++++ Texto seleccionado ++++

Por Fernando González |
Atrapada todavía por el virus de la confrontación, la
Argentina asistió anoche a la debacle de la presidenta de Brasil, Dilma
Rousseff, como si se tratara de un partido de fútbol. Celebraban en las redes
sociales quienes creen que el comienzo del juicio político para la jefa de
estado de nuestro gran socio regional es un hito de la avalancha anticorrupción
que recorre algunos países de América Latina.
Pero, para quienes simpatizan con
ella, se trató simplemente de un intento de golpe de estado perpetrado junto a
sectores empresarios y (cuando no) a los medios de comunicación.
La realidad, como siempre, es bastante más compleja que la
recurrente simplificación argentina. Una amplia mayoría de diputados brasileños
pusieron en marcha el impeachment contra Dilma por haber maquillado las
estadísticas del déficit fiscal con préstamos de bancos públicos. Una modalidad
que en nuestro país han practicado varios gobiernos y que ha perfeccionado el
kirchnerismo sin que sufrieran más que el perjuicio mediático.
Claro que flotan en la sociedad brasileña el hartazgo por la
corrupción derivada de las coimas que tienen en prisión a varios empresarios de
renombre y la aparición de fondos irregulares en la financiación de la campaña
electoral del Partido Trabalhista, que en 2014 impulsó la reelección de Dilma.

++++

- Tareas del ejercicio
• 1. Enumera, por favor, todos los nombres propios con mayúscula inicial que aparecen en la columna sobre el juicio político a Dilma Rousseff: personas, países, regiones y partidos.
• 2. Prosigue la columna sobre el juicio político a Dilma Rousseff a partir de su última oración.
Los registros son material independiente de la columna.

++++ Datos de origen ++++

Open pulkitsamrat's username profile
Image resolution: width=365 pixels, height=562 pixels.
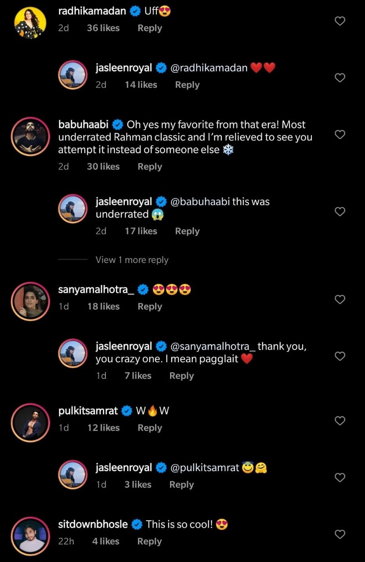coord(88,411)
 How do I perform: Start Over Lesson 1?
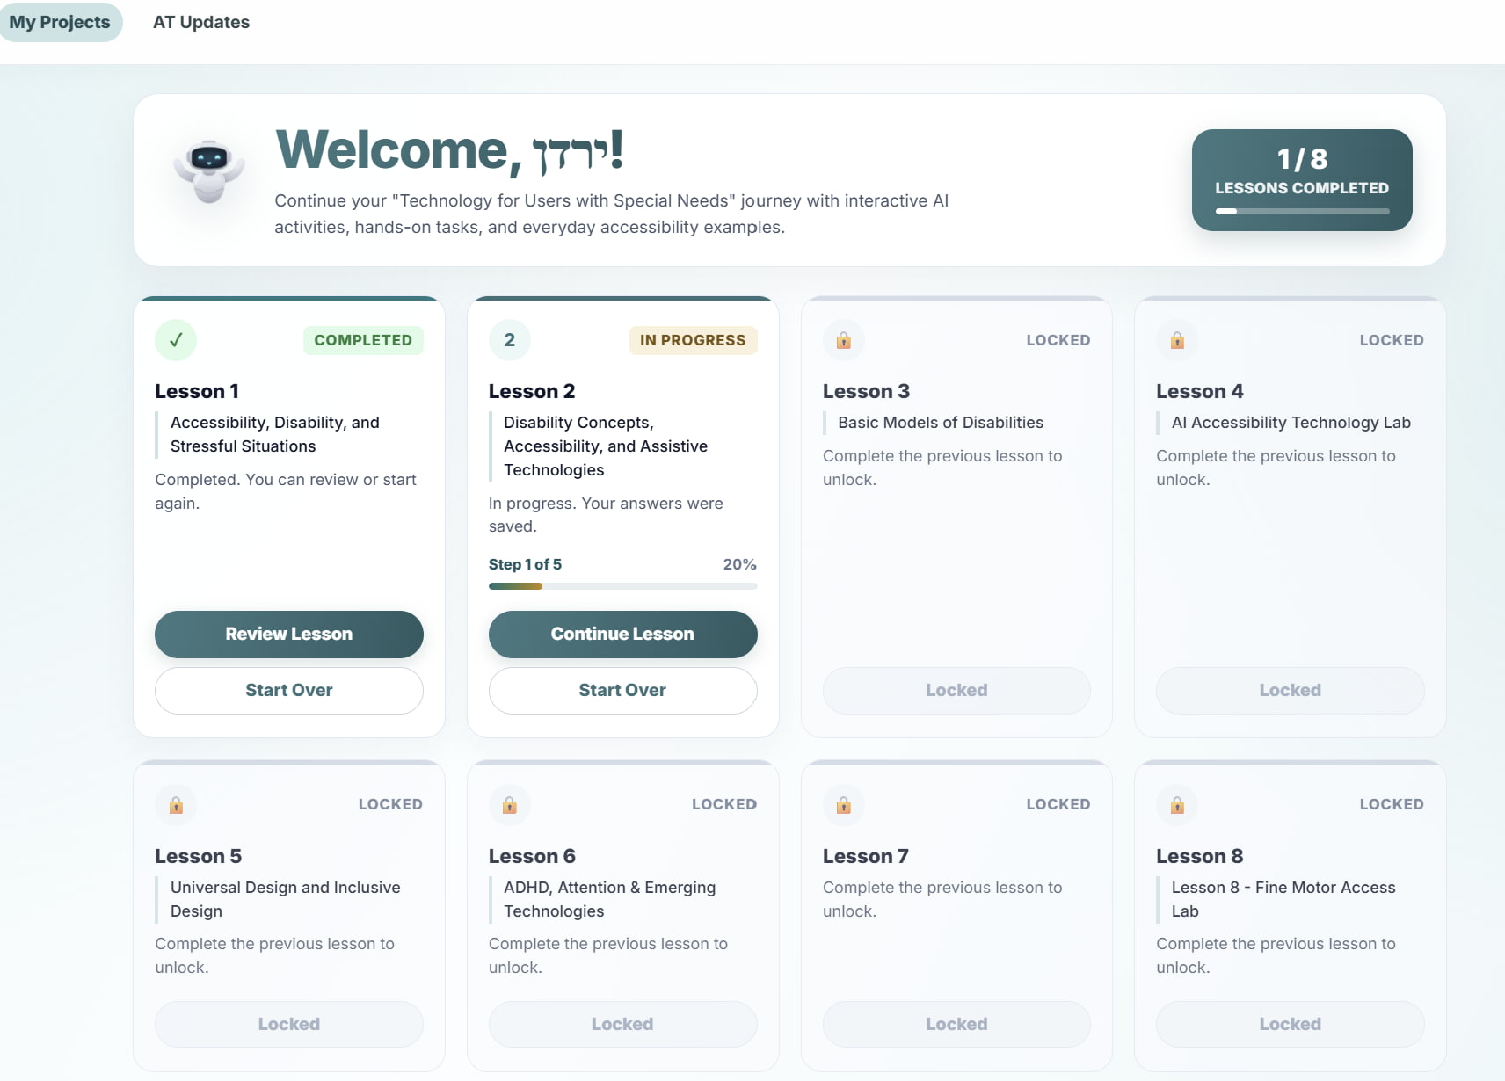pos(289,691)
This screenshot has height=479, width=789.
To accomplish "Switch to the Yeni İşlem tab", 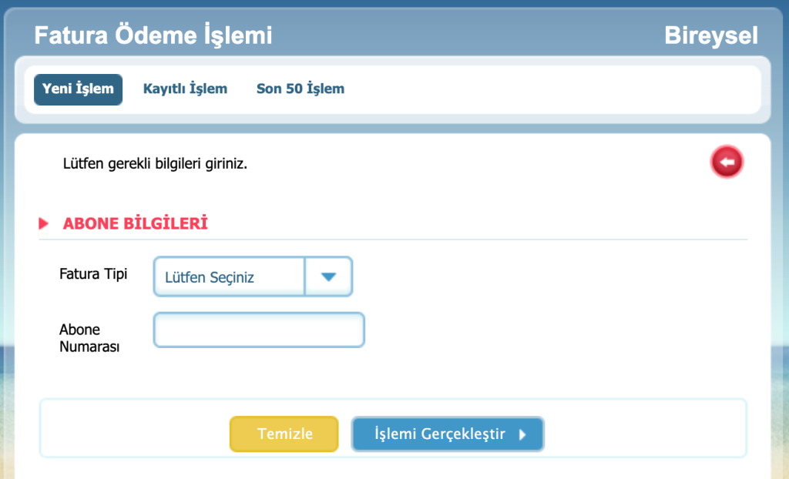I will [78, 89].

++++

- Respuestas por número
• 1. Fernando González, Argentina, Brasil, Dilma Rousseff, América Latina, Partido Trabalhista

• 2.
Para la Argentina, la fotografía inminente de Dilma
hundiéndose en el Senado y sometida a juicio político por 180 días será una
mala noticia. Agrava la crisis política de un Brasil que también está en crisis
económica y no puede salir de la recesión desde hace dos años. Pero se trata de
la decisión de un Parlamento elegido libremente por ese país, que echa mano a
los mecanismos constitucionales vigentes para resolver sus problemas.
El presidente Mauricio Macri y todos los poderes de nuestro
país (incluyendo a los dirigentes de la oposición) deberán seguir los
acontecimientos con prudencia y mantener el espíritu colaborativo con el
principal socio comercial. Y sin perder de vista, fundamentalmente, que el
mandato de la transparencia en la región es una ola imparable que ha llegado
para quedarse y para cambiar los dogmas que en las últimas décadas nos
mantuvieron atrapados en las arenas del conformismo.